-- Work instructions --
Copy out each line of the entries where the word "target" is present.

------ Data provided ------

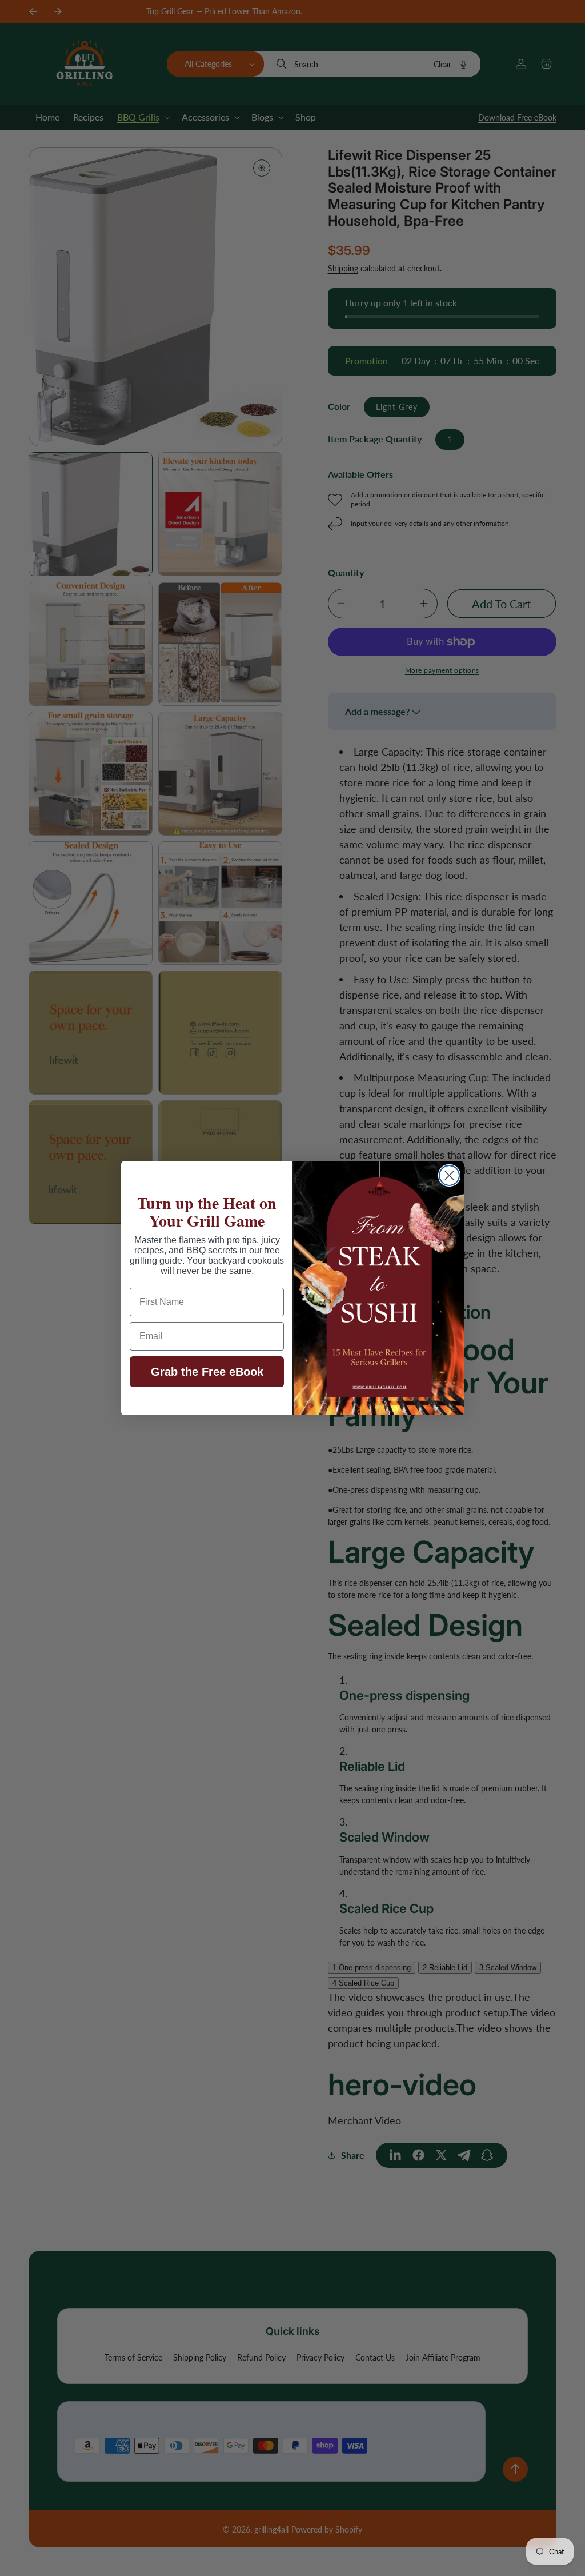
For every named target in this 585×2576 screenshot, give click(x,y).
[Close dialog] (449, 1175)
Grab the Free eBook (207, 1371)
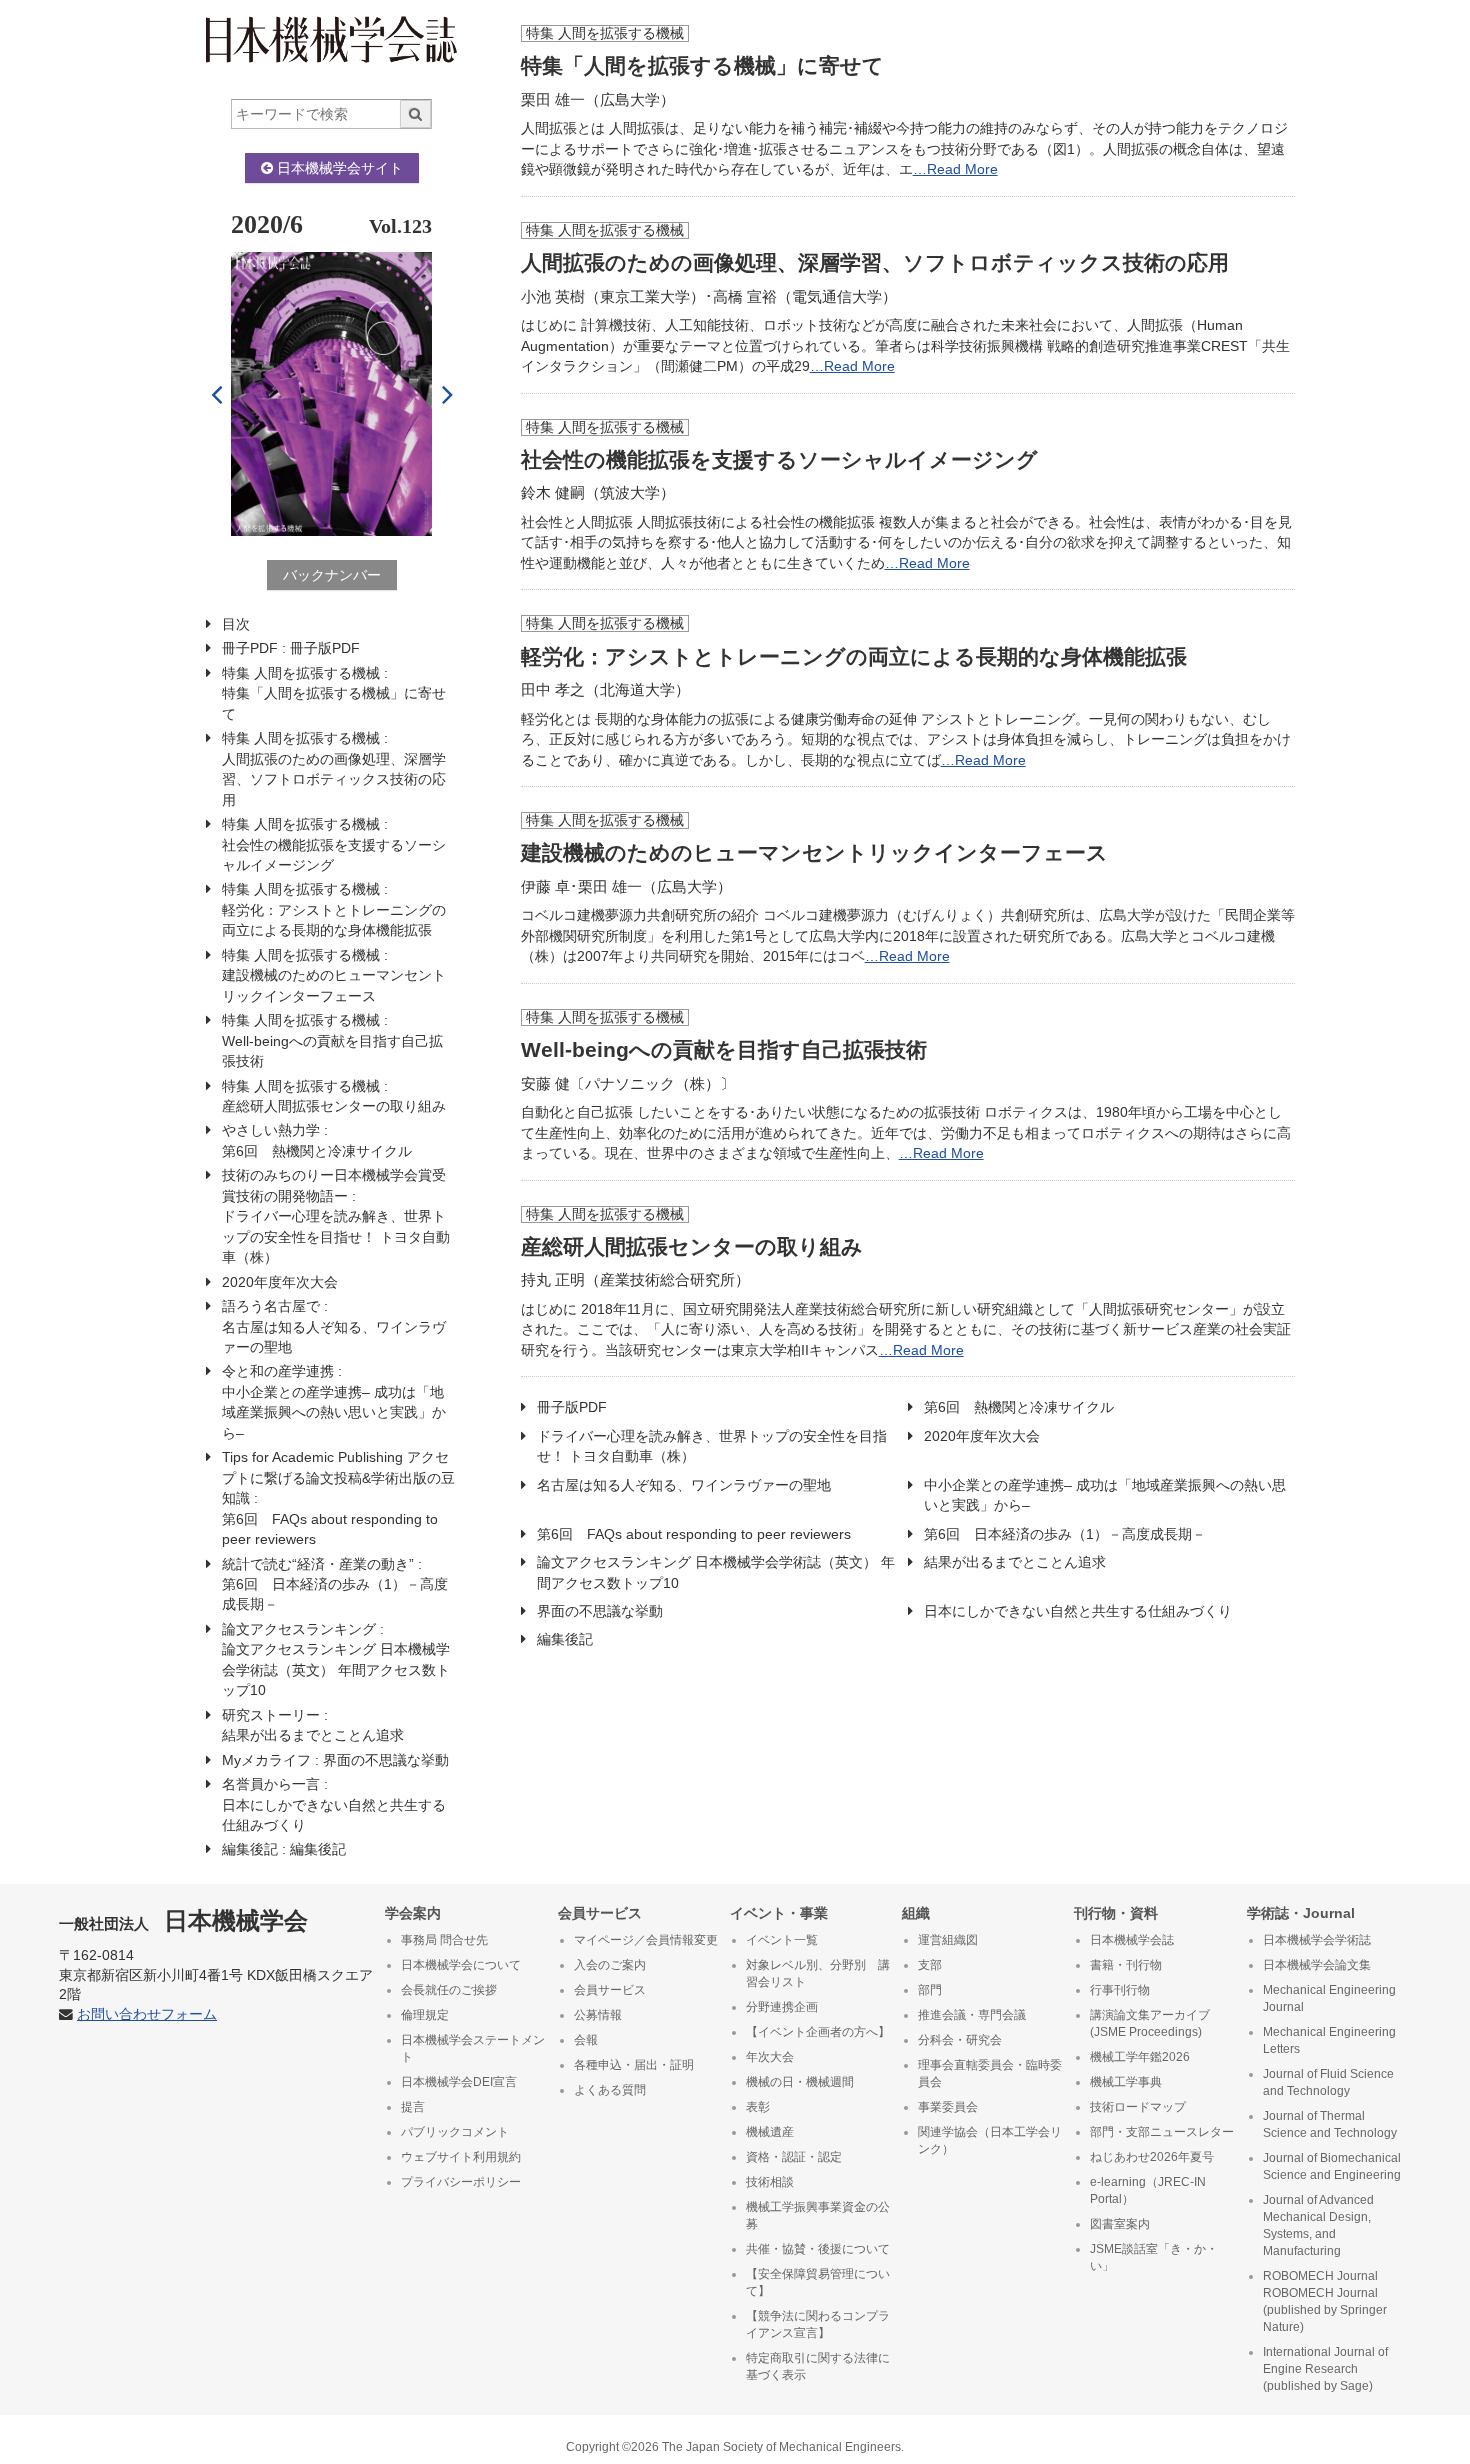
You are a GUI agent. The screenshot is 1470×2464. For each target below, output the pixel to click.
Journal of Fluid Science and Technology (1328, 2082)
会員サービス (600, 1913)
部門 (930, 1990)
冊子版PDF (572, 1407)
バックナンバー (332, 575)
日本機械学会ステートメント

------

-- Solution --
For every named target in this 585×2576 screenshot, give click(x,y).
You are a GUI agent. The screenshot is 1470×2464. For each target below, output the pixel to click.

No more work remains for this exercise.